### Supplied text:
--

Sibilance: Some cartridges do a better job than others in minimizing the sibilance that’s present on some lesser recordings. The Ortofon X1-MC is the best I’ve yet heard. That alone may be enough for some people to reach for their American Express cards.

Pace: As I said, the Orotofon is a relaxed cartridge. Even on my Rega, rock music didn’t always get my toes tapping. This cartridge would, however, be an excellent choice for any fan of vocals, new age, slow jazz or light classical.

Listenability: Here’s where the Ortofon really excels. It’s not zippy, it’s not harsh, it’s not too bass-heavy. I listened for hours on end one weekend, because the Ortofon didn’t make any heavy demands on my central nervous system. With it, you just kind of float down a river of music. Heavy, man.

--

(Records drawn from a dataset)

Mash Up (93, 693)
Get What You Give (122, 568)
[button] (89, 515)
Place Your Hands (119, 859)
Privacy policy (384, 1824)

--

### Exercise directions:
Answer these questions from the cartridge review.
(a) Which cartridge does the review call the best yet heard at minimizing sibilance?
(b) For fans of which kinds of music does the review call the cartridge an excellent choice?
(c) For how long did the reviewer listen one weekend?

### Task result:
(a) The Ortofon X1-MC.
(b) Vocals, new age, slow jazz and light classical.
(c) For hours on end.